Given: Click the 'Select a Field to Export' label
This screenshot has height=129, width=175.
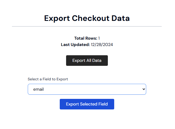Looking at the screenshot, I should 48,79.
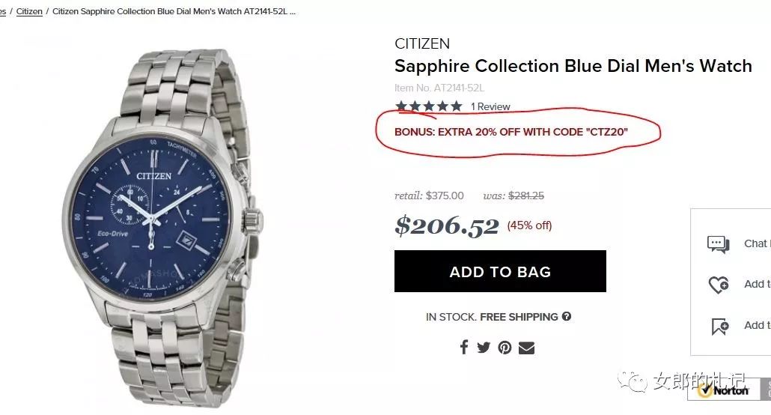Share product on Facebook
771x415 pixels.
[x=464, y=347]
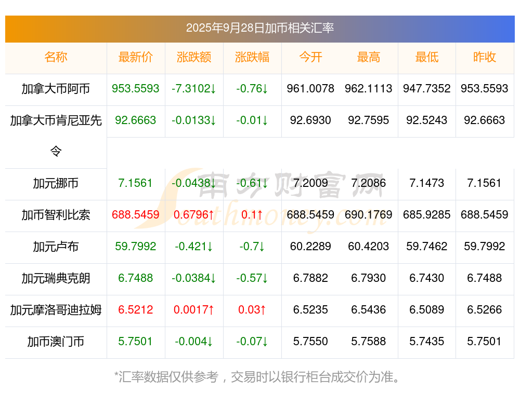Click the 最低 column header
Screen dimensions: 520x393
click(x=427, y=58)
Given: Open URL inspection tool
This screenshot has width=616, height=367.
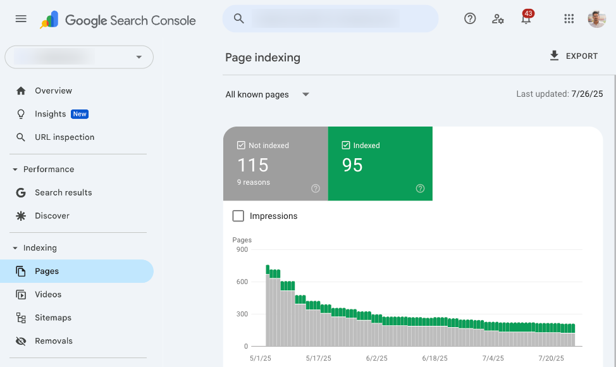Looking at the screenshot, I should coord(64,137).
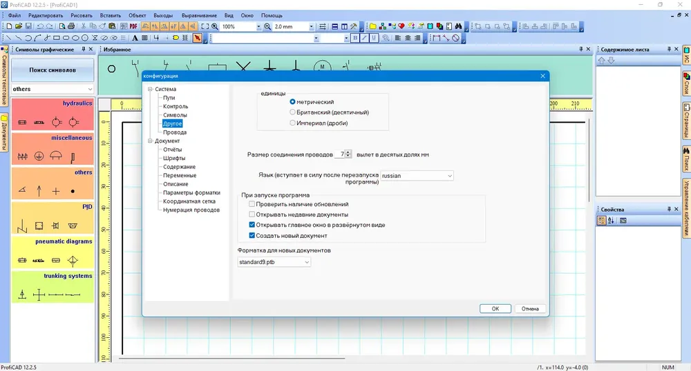Uncheck Создать новый документ checkbox
Viewport: 691px width, 371px height.
pyautogui.click(x=252, y=236)
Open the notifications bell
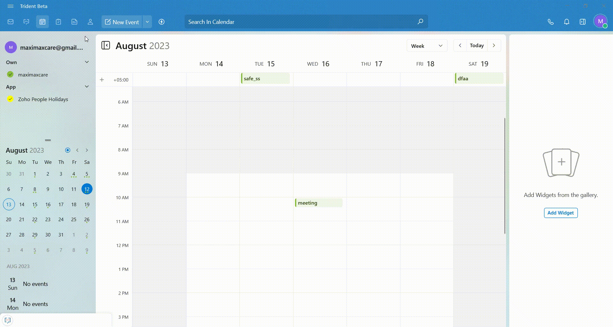The height and width of the screenshot is (327, 613). pyautogui.click(x=566, y=22)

• _Aim of the exercise_
Every line from the one with "This screenshot has width=616, height=367." through the last line of the listing above must be written out exactly, and no picture may appear.

• _Solution for this exercise_
This screenshot has width=616, height=367.
Looking at the screenshot, I should coord(64,137).
Uncheck Создать новый документ checkbox
Viewport: 691px width, 371px height.
pyautogui.click(x=252, y=236)
Open the notifications bell
The height and width of the screenshot is (327, 613). pyautogui.click(x=566, y=22)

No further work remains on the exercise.